On the other hand, the concept of domination cannot be applied to unequal economic relationships. The possibility of some manipulating economic conditions to influence and direct some social actors cannot be compared to power relationships. Weber says:

“Applying the term domination to economic power resulting from a monopoly that strengthens the possibility of imposing exchange conditions on partners does not go beyond applying the same term to the influence resulting from erotic, athletic, oratory, or other forms of superiority.”

Weber first considers domination a phenomenon with a real existence and not an ideal consideration, as it is not deduced logically or legally from a certain value or criterion, but it exists in reality: it exists whenever there is a claimed authority to issue specific orders that are actually followed on a wide scale.

Weber opposes any normative and standard interpretation of domination and decides that every execution of an order must be described through this concept. However, Weber believes that the external result alone – i.e., the execution of the order – is not enough to understand the different variables of the causal chain from issuing the order to its execution.

The dominant usually needs – to maintain their (chance) in executing their orders by the dominated – an (administrative body). The types of ties that connect this body to the dominant vary according to the types of social action that Weber determined elsewhere. They are:

1- Traditional action dictated by inherited traditions, customs, and beliefs that become second nature. Here, the actor is not driven by a goal or value nor under the influence of an emotion, but simply responds to deeply rooted traditions in their practical life.

2- Affective action dictated by a state of consciousness or a person’s mood at a certain moment, like the slap a mother gives her child whom she thinks is unbearable or the punch a player loses their temper and delivers to another during a football match. Here, the action is not linked to a goal or value but is an emotional reaction from the actor in certain circumstances.

3- Rational action related to a goal/purpose, which, as Raymond Aron sees, matches the concept of “logical action” according to Pareto, and it is the action in which the social actor is aware of the goal and calculates the reasons leading to it, like the engineer building a tunnel or the speculator striving for profit.

4- Rational action related to a value, like dying for the homeland or like the captain who prefers to sink with his ship rather than save himself because that would bring shame. This type of action is rational not because it aims to achieve a specific goal but only to be faithful to the idea of honor or moral integrity.

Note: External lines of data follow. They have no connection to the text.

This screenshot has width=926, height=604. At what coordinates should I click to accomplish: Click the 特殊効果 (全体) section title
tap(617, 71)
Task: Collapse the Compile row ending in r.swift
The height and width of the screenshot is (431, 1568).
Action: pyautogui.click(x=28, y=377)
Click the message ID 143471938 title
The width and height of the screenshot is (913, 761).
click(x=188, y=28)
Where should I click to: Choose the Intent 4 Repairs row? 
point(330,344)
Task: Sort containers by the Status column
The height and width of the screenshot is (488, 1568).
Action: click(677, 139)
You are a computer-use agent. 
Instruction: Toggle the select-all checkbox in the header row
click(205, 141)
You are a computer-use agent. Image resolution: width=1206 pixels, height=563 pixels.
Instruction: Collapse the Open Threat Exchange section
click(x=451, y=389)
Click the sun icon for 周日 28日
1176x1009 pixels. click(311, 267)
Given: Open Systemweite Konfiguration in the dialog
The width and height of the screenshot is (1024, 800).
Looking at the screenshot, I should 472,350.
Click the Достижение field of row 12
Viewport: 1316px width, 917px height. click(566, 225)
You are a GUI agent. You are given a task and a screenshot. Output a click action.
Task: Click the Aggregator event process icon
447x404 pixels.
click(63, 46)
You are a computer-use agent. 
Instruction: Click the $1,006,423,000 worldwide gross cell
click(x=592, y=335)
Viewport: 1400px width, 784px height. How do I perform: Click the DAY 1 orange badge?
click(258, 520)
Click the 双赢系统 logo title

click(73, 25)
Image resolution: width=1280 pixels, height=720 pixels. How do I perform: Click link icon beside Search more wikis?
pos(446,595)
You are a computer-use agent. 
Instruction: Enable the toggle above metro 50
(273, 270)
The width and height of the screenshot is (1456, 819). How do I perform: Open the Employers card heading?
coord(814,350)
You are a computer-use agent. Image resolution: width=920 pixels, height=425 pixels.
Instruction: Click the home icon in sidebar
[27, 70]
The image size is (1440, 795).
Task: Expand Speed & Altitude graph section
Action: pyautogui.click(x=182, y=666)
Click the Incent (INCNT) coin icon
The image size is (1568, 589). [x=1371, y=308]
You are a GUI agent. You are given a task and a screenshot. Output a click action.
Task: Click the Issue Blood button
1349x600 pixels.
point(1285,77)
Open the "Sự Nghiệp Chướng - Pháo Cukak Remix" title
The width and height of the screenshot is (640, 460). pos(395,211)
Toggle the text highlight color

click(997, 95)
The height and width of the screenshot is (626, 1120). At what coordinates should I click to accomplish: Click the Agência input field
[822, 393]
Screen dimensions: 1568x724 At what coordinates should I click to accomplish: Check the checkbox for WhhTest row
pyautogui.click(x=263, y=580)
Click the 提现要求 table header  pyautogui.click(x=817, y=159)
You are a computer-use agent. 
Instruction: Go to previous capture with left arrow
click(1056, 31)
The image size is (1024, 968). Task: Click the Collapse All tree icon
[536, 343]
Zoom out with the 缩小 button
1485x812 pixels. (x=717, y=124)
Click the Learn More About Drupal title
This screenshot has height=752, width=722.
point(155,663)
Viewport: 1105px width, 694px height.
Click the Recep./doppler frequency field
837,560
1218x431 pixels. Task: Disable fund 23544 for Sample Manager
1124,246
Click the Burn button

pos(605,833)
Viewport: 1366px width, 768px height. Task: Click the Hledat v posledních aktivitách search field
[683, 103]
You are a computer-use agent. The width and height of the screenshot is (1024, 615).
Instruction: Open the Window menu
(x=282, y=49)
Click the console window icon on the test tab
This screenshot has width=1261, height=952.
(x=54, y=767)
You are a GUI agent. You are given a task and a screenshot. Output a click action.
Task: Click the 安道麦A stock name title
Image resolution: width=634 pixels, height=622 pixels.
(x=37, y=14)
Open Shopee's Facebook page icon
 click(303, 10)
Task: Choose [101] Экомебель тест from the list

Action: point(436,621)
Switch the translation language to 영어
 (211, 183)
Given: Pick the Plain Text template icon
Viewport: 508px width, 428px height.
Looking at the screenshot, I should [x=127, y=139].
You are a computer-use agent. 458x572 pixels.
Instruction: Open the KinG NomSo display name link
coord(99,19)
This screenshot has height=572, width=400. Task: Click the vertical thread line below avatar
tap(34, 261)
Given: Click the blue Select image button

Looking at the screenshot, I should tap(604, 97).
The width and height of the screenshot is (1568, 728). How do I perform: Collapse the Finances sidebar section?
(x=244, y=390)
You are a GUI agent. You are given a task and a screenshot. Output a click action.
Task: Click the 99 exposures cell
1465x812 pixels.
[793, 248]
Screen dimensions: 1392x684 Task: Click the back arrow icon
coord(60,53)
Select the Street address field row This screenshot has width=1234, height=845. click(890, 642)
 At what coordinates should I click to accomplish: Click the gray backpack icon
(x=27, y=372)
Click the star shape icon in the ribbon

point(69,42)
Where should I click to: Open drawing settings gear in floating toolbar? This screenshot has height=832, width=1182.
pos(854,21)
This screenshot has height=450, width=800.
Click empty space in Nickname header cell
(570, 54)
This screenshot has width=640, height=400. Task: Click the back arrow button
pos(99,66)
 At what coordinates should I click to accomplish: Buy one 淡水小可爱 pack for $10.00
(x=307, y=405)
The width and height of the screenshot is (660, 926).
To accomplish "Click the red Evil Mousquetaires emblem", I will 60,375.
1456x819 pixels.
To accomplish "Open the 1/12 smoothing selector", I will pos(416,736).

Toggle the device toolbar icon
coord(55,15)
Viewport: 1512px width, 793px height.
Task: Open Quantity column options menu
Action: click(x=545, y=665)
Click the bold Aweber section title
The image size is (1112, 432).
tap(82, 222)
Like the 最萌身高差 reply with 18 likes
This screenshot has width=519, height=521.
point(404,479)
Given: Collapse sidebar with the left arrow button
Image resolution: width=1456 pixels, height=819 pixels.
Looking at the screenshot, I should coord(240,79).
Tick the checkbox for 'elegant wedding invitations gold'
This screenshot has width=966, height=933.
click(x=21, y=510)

When the tie between the dominant and the administrative body is material and rational goal-oriented, it produces unstable domination, so sometimes emotional and value-rational motives are added. However, despite the convergence of these interests and rational ties related to a goal, value, and emotion, they do not form a solid foundation for domination. In this case, there is another, more extensive factor that is added, which is (the belief in legitimacy).

Therefore, it would not be an exaggeration to say: What occupied Max Weber’s socio-political thought was not the domination of (legitimacy), which remains a very vague concept even in subsequent sociological and political studies, but rather how different forms of domination that have existed throughout human history are (legitimized).

The belief of the dominated is the primary source of legitimacy

Weber believes that experience shows that the possession of more chances for continuity in domination does not depend only on material, emotional, or value-rational reasons. Rather, every domination seeks to instill the consciousness and belief in its legitimacy. Therefore, according to Weber, it is appropriate to distinguish between types of legitimacy according to types of domination.

In this way, domination appears as a distinct form of social action and social relations. This social action takes multiple directions or tendencies. It should be noted here that Weber’s view of legitimization and legitimacy came in a broader and more comprehensive context, i.e., within his research on types of domination and their foundations. His discussion of legitimacy was only a conceptual tool for describing forms of domination, especially legitimate domination.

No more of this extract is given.